No Law Among Outlaws?

But what would our California be like if we embraced the mentality of the Middle East? California would devolve from a kind of paradise into the present hell of Waziristan, Gaza or southern Lebanon in weeks.

There Fatah fights Hamas while Sunnis in Iraq get money from Iran to kill its own brethren Shiites. Russia sends technology to Islamists who have butchered them from Afghanistan to Chechnya. Islamic Saudi Arabia wants to contain Islamic Iran. Secretly the Gulf sheikdoms want the Zionist entity to unload on either Hezbollah or Iran or both, but wouldn’t mind it either if Iran took out the one-bomb-state out and then lost Teheran in the exchange.

There is no apparent logic to all of this but there are at least four constants.

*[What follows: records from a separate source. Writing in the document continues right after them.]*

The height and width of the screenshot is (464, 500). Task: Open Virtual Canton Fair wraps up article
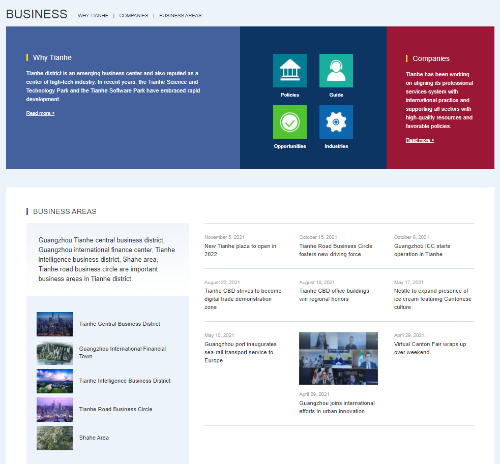[x=430, y=348]
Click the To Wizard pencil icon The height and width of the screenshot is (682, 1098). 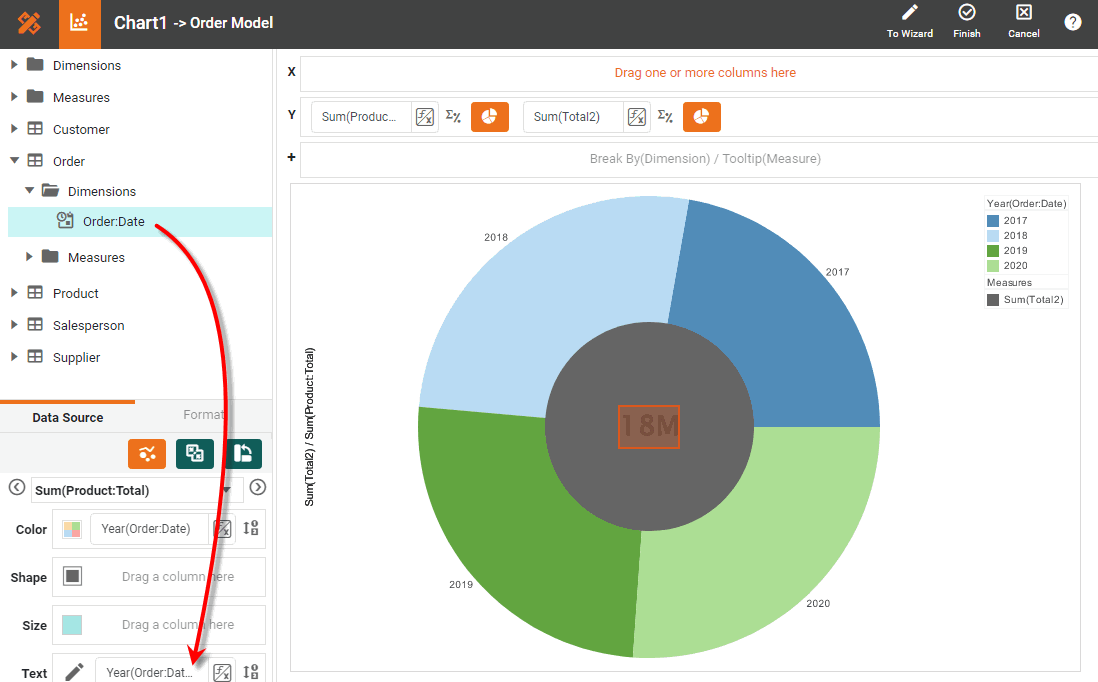click(909, 14)
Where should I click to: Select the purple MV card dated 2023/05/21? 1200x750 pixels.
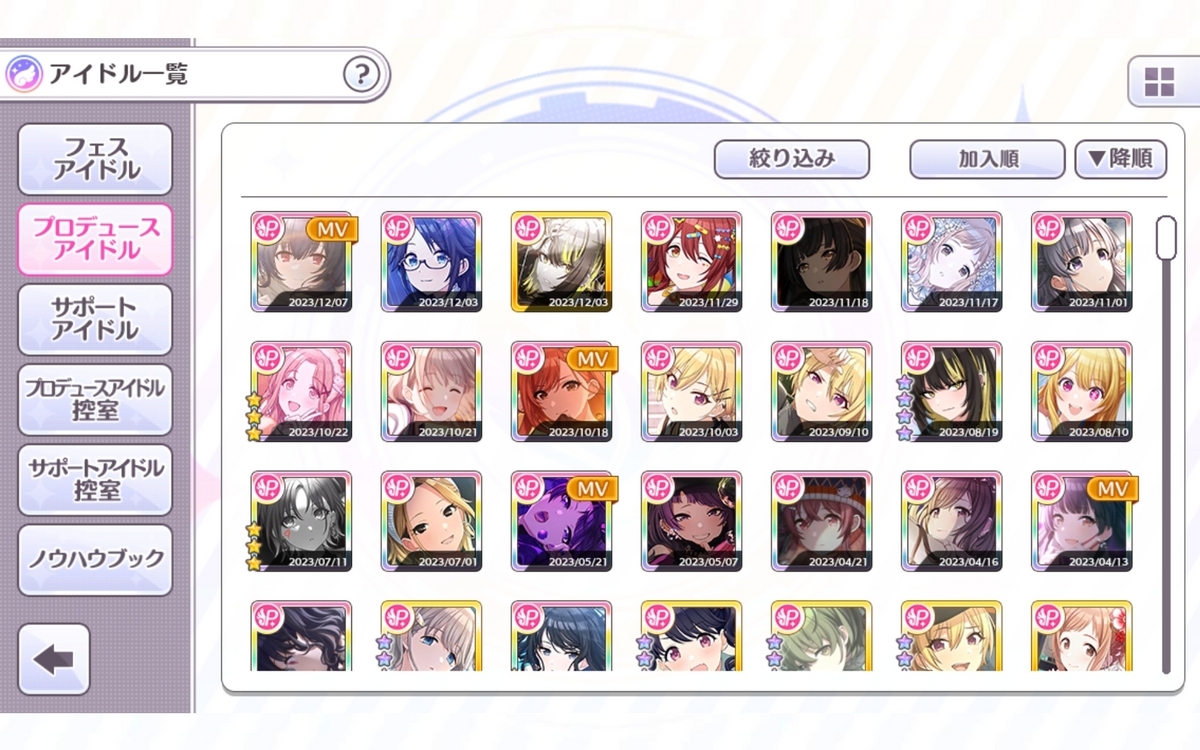(x=561, y=522)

  • Whatever the United States is for most of these outlaws are against.
  • All hate Israel in elemental envy and the rage of anti-Semitism.
  • The desire for oil and the revenue from oil either enable or serve as catalysts for violence.
  • None of these rogues is democratic. As outlaws, they fight and make-up with ease and have no higher calling other than perceived immediate self-interest. Again, a true bellum omnium contra omnes.

If We Fail…

That speculation is now a parlor game. The latest was Gen. Odom’s serial assurances that whatever downside that would follow our departure wouldn’t be as bad as staying on. But surely we will revert to the pre-9/11 world—and what was so good about that? Our enemies realized then, as shown in Lebanon and Mogadishu, that the U.S. military would be withdrawn at the first sign of casualties, that our infantry forces were only effective in old-style WWII, Gulf-War scenarios but not in the real postmodern world, and that a cruise missile or GPS-bomb aimed at a cave or camp wasn’t that much of a deterrent. And then after two decades of cynical realism and appeasement came 9/11.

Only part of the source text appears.